Goal of the exercise: Could you retype the entries below word for word, from the first line through the line containing "point(93,63)", with both ends included and the pictures left out?

Provided data:
====

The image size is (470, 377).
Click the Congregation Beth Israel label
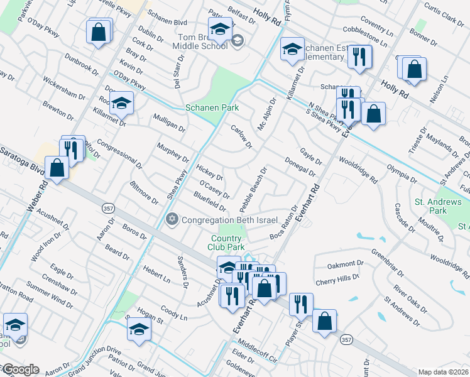[x=221, y=219]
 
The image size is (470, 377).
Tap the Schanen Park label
[x=212, y=108]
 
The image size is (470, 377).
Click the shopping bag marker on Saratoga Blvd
[x=57, y=168]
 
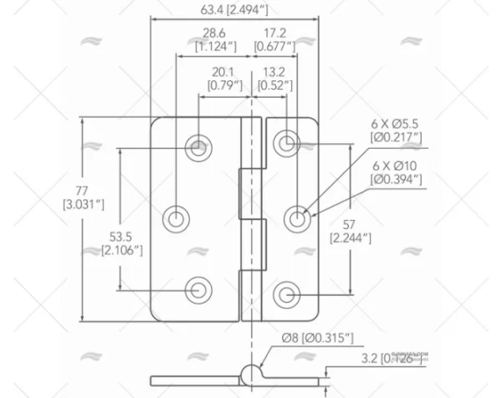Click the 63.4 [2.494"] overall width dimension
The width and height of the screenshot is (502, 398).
233,11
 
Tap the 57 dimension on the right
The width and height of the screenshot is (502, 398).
351,224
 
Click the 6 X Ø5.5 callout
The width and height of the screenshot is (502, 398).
395,123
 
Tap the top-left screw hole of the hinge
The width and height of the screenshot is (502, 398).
198,148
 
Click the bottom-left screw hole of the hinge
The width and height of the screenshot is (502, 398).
198,289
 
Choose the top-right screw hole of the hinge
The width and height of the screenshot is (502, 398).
287,143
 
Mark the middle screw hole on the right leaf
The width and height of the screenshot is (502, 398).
298,219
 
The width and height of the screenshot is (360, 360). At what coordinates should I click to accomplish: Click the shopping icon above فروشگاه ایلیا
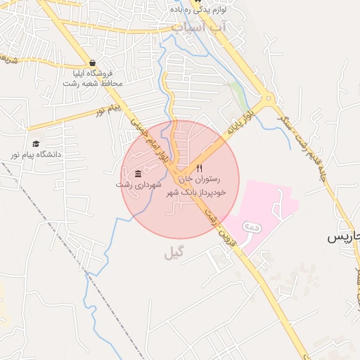point(93,63)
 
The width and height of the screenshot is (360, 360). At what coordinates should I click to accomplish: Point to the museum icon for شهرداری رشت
point(138,174)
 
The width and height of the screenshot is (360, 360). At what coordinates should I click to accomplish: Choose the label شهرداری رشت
point(139,184)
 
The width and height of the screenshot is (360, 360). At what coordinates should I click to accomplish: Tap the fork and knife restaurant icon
point(200,169)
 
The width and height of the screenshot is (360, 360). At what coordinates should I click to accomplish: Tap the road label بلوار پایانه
point(238,124)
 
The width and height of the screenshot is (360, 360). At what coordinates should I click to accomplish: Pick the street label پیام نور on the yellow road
point(110,110)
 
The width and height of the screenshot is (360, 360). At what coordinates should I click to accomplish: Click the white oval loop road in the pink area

====

The reply:
The image size is (470, 377).
Click the Congregation Beth Israel label
[x=221, y=219]
 
The image size is (470, 377).
Tap the Schanen Park label
[x=212, y=108]
 
The image size is (470, 377).
Click the shopping bag marker on Saratoga Blvd
[x=57, y=168]
 
Click the 63.4 [2.494"] overall width dimension
The width and height of the screenshot is (502, 398).
233,11
 
Tap the 57 dimension on the right
The width and height of the screenshot is (502, 398).
351,224
 
Click the 6 X Ø5.5 callout
The width and height of the screenshot is (502, 398).
395,123
 
Tap the top-left screw hole of the hinge
The width and height of the screenshot is (502, 398).
198,148
 
Click the bottom-left screw hole of the hinge
The width and height of the screenshot is (502, 398).
198,289
 
Choose the top-right screw hole of the hinge
The width and height of the screenshot is (502, 398).
287,143
 
Mark the middle screw hole on the right leaf
The width and height of the screenshot is (502, 398).
298,219
 
The width and height of the screenshot is (360, 360). At what coordinates should I click to accomplish: Click the shopping icon above فروشگاه ایلیا
point(93,63)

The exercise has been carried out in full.